WORK TO COMPLETE » When you retype the entries, keep each one exact and leave out the pictures.

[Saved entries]
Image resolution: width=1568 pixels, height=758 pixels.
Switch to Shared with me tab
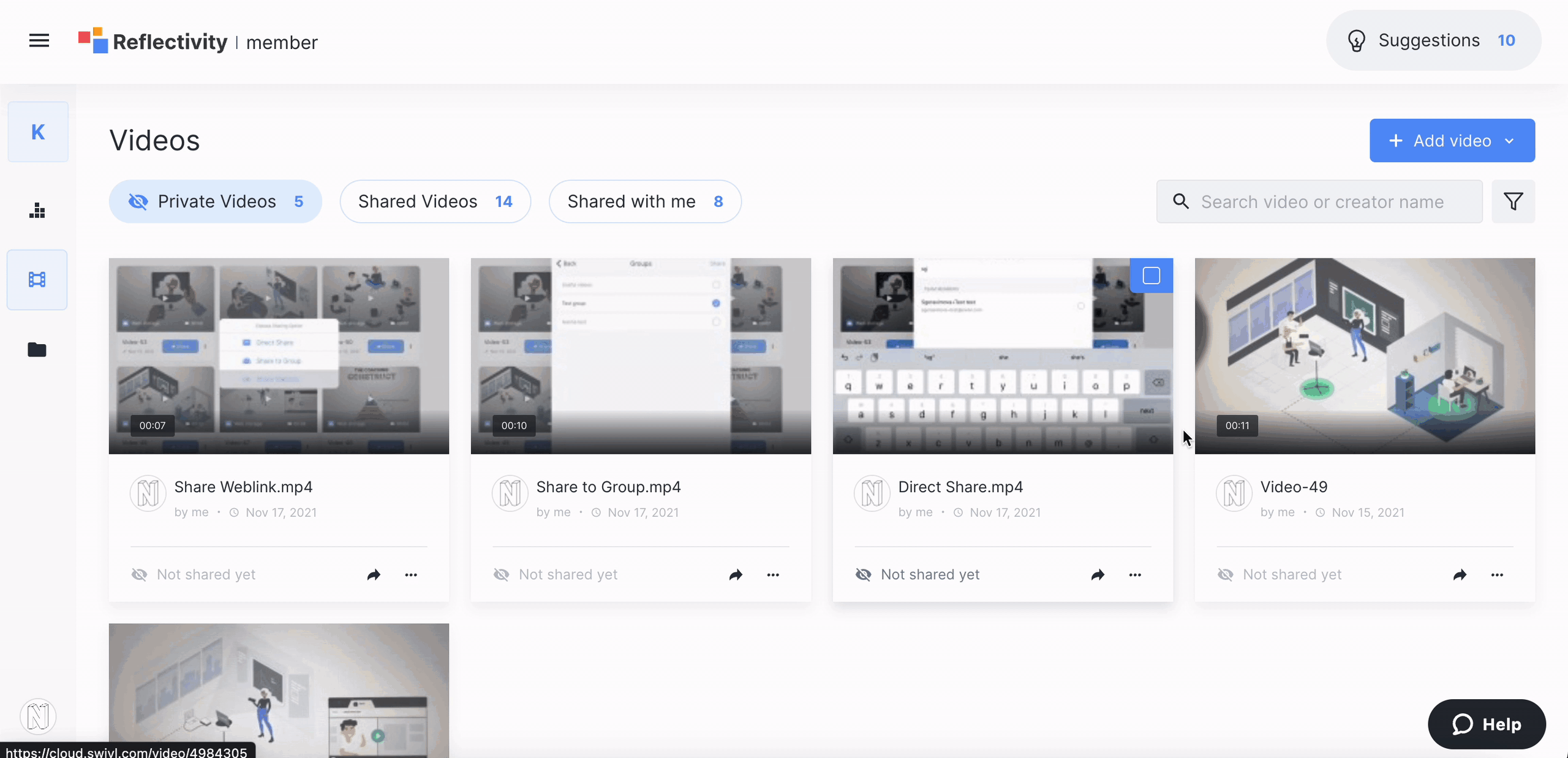coord(645,201)
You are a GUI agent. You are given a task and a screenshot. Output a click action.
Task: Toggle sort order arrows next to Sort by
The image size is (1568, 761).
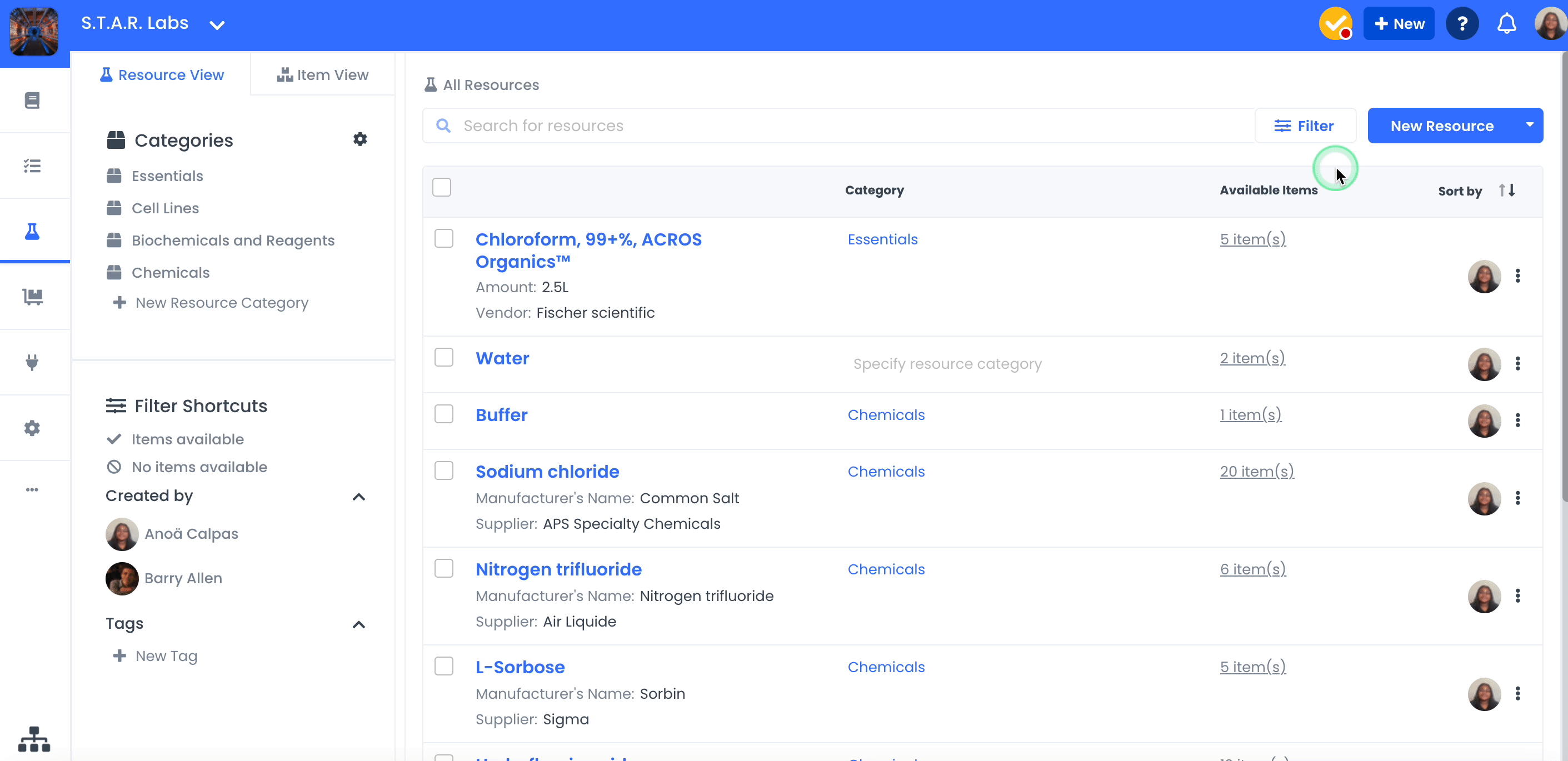pyautogui.click(x=1507, y=191)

WRITTEN ANSWER »
Image resolution: width=1568 pixels, height=758 pixels.
Switch to Shared with me tab
coord(645,201)
You are a GUI agent. You are given a task and a screenshot. Output a click action.
Task: Toggle sort order arrows next to Sort by
The image size is (1568, 761).
pyautogui.click(x=1507, y=191)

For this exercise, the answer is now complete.